Barriers of Microfinance Banks’ Credit Delivery to Small Enterprises: An Empirical Analysis from South-Western Nigeria

J.A Obadeyi
S.O. Ogbeide
A.A Akande
JEL codes: 
D1 - Household Behavior and Family Economics, D9 - Intertemporal Choice and Growth.
This study empirically investigated the barriers of Microfinance banks’ credit delivery to small enterprises in Nigeria. The areas of study were Lagos and Ogun States. The population of the study was made up of all the Microfinance banks in Lagos and Ogun States in the South –Western Nigeria. A sample of eight (8) microfinance banks were chosen; with five (5) from Lagos State and three (3) from Ogun State using the purposive sampling method. The choice of the sample size was predicated on ability of the researchers to access financial statements of the selected microfinance banks in the two selected states in the South –Western, Nigeria. Primary data was used through a structured questionnaire. Total of forty (40) questionnaires were administered to the respondents, consisting of MFBs staff – branch managers, operation managers, risk managers, and credit officers who examined and administered credit applications from small enterprises’ owners on behalf of bank management on a one-on-one basis.
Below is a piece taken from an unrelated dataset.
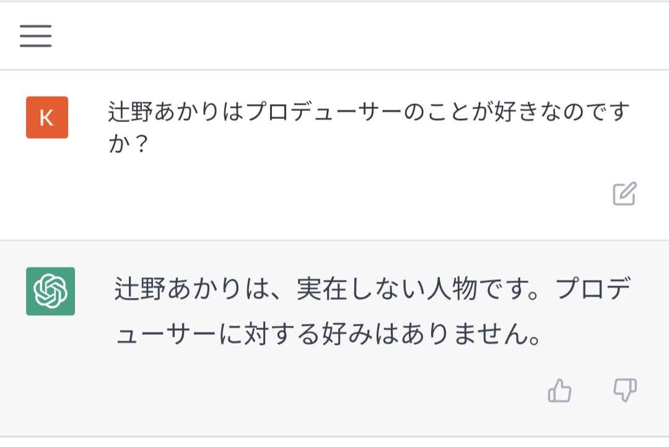Click the orange K user avatar

[x=47, y=117]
Mean ranking and factor analysis were used to analyze the data. Findings revealed economic recession as major barrier confronting MFBs in credit delivery to small enterprise owners. The study concluded that despite the roles of MFBs to provide loans and other financial services to small enterprises operators, the sector was faced with different barriers thereby limiting their financial performance. The study recommended that Central Bank of Nigeria (CBN) should adopt a holistic approach on how barriers confronting MFBs would be drastically reduced, controlled and managed to improve MFBs operations.